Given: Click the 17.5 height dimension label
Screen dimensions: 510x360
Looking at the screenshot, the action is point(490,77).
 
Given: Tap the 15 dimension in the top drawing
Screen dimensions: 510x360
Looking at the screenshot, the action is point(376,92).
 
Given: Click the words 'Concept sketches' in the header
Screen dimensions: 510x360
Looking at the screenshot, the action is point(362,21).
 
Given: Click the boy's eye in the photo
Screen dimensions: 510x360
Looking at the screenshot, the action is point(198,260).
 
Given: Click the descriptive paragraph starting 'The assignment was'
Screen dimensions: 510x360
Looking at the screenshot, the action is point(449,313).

#####

The request =
Express the lines from the very first one through the line that contains "Looking at the screenshot, the action is point(362,21)." as a Markdown table, skipping blank lines. Use the columns Row, holding the row number, and Line, holding the line itself.

Correct answer =
| Row | Line |
|---|---|
| 1 | Given: Click the 17.5 height dimension label |
| 2 | Screen dimensions: 510x360 |
| 3 | Looking at the screenshot, the action is point(490,77). |
| 4 | Given: Tap the 15 dimension in the top drawing |
| 5 | Screen dimensions: 510x360 |
| 6 | Looking at the screenshot, the action is point(376,92). |
| 7 | Given: Click the words 'Concept sketches' in the header |
| 8 | Screen dimensions: 510x360 |
| 9 | Looking at the screenshot, the action is point(362,21). |